| AIM OF THE TASK |
Convert the records into a numbered list, starting with the line that contains "Click the 2021年泰康企业社会责任报告" and going on through the line that contains "pyautogui.click(x=112, y=316)". Leave out any blank lines.
-----
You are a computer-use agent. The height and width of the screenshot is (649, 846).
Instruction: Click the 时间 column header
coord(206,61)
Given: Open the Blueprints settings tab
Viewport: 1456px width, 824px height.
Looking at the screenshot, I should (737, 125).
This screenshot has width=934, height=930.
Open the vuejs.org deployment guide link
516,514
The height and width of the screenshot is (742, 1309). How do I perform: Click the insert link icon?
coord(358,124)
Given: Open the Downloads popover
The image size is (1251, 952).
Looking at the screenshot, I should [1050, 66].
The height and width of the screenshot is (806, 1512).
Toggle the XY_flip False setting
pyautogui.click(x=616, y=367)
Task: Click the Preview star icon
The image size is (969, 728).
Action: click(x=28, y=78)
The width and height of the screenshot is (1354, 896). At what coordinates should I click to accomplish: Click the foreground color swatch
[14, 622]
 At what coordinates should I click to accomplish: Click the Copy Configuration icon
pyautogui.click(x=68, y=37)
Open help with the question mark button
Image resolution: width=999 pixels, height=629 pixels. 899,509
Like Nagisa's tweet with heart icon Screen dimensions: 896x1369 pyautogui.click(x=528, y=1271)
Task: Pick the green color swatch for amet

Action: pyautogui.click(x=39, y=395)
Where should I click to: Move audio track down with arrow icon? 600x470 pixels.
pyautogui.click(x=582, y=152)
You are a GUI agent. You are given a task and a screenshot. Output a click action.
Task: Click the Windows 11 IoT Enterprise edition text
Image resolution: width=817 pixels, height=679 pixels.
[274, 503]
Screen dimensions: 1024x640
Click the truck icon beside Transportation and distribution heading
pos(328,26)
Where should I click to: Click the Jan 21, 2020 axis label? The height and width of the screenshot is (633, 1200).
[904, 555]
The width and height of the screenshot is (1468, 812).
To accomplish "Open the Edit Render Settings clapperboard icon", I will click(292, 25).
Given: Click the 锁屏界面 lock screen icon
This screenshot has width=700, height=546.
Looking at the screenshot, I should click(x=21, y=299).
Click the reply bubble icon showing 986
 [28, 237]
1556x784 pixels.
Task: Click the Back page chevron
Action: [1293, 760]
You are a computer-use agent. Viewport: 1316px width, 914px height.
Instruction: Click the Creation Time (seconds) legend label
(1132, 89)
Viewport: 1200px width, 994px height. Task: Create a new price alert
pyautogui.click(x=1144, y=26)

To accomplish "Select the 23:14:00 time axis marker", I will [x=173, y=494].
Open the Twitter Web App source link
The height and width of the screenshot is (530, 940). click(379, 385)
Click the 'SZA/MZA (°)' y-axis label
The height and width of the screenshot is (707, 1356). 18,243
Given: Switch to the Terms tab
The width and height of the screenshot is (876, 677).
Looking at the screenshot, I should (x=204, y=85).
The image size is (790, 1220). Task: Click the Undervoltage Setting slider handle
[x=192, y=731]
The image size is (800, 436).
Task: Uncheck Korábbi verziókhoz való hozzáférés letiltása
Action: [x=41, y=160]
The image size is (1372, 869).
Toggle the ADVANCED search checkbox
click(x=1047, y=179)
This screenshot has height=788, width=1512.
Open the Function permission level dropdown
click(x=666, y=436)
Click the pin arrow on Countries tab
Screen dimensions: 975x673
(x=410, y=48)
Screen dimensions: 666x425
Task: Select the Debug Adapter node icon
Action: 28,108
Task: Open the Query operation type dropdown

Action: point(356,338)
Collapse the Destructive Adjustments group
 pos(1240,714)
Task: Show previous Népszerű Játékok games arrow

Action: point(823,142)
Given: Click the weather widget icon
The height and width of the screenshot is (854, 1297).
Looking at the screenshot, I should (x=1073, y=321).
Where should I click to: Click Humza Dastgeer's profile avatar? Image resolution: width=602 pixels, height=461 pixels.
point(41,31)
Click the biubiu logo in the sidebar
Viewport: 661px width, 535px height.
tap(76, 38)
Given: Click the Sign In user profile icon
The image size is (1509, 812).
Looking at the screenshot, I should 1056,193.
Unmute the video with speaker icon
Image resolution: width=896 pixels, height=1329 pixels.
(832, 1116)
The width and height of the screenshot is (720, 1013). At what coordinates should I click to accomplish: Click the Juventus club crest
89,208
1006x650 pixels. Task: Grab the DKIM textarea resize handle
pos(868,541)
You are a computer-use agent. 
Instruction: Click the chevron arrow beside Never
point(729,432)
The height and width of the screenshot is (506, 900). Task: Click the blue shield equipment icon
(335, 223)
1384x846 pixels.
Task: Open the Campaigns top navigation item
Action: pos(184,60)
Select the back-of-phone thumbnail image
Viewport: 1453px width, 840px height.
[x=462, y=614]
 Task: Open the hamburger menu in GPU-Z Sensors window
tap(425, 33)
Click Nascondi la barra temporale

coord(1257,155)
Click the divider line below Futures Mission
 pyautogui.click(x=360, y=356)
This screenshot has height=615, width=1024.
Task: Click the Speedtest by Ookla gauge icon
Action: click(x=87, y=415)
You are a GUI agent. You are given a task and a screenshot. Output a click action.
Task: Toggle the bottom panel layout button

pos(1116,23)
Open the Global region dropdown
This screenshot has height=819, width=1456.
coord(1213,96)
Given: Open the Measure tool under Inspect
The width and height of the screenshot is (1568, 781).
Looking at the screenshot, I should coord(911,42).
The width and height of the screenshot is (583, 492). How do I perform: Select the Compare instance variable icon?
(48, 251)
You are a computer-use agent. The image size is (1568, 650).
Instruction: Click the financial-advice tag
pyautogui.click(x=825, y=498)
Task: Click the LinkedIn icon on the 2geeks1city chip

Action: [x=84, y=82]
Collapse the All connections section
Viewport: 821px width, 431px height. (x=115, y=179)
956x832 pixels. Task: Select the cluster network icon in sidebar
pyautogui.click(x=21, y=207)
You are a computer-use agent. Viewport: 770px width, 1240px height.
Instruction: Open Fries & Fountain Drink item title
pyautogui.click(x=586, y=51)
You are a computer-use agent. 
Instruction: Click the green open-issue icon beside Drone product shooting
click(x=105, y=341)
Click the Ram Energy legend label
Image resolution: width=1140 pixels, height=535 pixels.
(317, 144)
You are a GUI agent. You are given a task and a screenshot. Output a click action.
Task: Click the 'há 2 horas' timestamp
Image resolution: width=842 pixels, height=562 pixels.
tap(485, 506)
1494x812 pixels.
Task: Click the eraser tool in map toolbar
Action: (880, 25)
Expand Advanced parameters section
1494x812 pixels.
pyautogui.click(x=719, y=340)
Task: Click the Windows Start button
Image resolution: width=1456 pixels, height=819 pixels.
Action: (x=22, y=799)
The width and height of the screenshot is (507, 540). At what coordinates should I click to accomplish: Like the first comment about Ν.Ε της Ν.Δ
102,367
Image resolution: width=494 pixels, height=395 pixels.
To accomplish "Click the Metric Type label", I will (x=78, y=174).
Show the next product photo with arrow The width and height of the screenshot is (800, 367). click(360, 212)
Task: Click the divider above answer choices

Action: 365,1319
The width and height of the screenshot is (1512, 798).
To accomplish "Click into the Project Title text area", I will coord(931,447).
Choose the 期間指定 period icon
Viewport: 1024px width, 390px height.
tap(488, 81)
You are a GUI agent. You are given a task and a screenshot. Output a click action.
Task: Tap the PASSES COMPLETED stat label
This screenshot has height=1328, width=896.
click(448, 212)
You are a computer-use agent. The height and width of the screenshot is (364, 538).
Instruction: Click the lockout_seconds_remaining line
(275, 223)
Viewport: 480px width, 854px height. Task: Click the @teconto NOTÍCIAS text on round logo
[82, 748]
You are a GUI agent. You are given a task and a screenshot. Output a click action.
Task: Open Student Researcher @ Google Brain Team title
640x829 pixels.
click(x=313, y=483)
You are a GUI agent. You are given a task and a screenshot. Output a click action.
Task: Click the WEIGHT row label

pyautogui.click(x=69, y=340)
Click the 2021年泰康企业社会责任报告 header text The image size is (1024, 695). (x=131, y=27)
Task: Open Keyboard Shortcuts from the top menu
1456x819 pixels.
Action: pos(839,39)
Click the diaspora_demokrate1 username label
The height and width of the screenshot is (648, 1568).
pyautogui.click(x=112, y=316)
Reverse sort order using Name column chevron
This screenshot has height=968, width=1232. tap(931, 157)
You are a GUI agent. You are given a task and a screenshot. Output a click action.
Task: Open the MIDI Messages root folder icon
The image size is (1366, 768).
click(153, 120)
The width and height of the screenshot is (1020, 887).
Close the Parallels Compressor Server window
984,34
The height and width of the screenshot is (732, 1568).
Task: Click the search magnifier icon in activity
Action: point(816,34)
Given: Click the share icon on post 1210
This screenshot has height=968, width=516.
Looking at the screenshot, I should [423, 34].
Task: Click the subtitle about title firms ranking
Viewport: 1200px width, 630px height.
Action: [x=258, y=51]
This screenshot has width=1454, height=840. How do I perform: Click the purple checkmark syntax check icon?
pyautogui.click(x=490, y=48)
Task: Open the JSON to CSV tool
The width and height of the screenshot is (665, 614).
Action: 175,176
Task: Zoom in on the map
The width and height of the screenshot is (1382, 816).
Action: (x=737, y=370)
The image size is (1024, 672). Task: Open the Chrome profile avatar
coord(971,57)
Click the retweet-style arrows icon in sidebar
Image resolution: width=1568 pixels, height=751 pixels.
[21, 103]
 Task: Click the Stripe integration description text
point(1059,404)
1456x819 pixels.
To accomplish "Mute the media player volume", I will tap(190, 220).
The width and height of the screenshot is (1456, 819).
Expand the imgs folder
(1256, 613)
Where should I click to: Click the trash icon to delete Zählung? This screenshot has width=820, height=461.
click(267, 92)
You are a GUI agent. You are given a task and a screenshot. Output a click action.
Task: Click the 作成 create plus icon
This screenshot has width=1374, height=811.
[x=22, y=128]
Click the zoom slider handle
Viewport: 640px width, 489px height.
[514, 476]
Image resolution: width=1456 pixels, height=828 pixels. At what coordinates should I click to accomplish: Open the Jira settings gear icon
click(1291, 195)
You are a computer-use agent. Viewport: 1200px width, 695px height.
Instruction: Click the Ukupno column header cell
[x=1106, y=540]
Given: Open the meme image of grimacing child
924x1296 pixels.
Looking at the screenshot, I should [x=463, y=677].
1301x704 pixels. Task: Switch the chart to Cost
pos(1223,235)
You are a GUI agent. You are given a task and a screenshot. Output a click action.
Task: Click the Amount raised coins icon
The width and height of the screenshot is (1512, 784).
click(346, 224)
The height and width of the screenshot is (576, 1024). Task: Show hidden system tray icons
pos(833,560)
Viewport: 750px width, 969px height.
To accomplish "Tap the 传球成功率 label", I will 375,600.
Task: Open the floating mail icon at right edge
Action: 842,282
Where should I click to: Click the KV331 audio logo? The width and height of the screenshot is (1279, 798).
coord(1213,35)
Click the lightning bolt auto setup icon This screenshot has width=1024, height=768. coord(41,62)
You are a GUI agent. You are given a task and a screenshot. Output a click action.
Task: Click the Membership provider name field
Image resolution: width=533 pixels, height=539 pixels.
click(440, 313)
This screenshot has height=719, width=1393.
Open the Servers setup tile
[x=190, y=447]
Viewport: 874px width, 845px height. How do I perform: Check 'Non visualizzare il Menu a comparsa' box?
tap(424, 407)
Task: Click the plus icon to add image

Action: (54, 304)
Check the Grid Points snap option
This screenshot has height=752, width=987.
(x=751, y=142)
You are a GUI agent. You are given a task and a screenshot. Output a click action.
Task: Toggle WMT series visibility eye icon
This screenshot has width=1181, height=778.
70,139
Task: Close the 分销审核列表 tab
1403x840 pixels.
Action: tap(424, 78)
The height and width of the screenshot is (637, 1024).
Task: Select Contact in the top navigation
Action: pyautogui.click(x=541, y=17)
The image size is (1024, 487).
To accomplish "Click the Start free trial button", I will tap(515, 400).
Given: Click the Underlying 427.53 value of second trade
-----
| THE COMPLETED TASK |
1. Click the 2021年泰康企业社会责任报告 header text The image size is (1024, 695). (x=131, y=27)
2. Task: Open Keyboard Shortcuts from the top menu
3. 1456x819 pixels.
4. Action: pos(839,39)
5. Click the diaspora_demokrate1 username label
6. The height and width of the screenshot is (648, 1568).
7. pyautogui.click(x=112, y=316)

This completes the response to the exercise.